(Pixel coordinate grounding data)
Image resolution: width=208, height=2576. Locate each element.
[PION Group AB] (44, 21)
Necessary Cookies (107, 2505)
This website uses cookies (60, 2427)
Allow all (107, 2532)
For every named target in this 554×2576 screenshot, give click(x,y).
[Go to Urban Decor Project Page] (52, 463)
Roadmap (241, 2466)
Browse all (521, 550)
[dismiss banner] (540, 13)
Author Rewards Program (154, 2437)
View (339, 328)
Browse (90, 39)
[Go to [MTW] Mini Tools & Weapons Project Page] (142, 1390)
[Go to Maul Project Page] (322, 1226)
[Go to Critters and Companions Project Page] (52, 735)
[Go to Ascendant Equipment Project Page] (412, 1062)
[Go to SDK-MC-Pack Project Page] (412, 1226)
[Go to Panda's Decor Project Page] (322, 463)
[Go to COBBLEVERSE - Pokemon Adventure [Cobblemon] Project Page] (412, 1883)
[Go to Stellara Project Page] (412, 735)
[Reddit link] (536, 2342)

**Your assignment**
Look for the word "Decor" in the data, then return every line that contains it.

**Result**
[Go to Urban Decor Project Page] (52, 463)
[Go to Panda's Decor Project Page] (322, 463)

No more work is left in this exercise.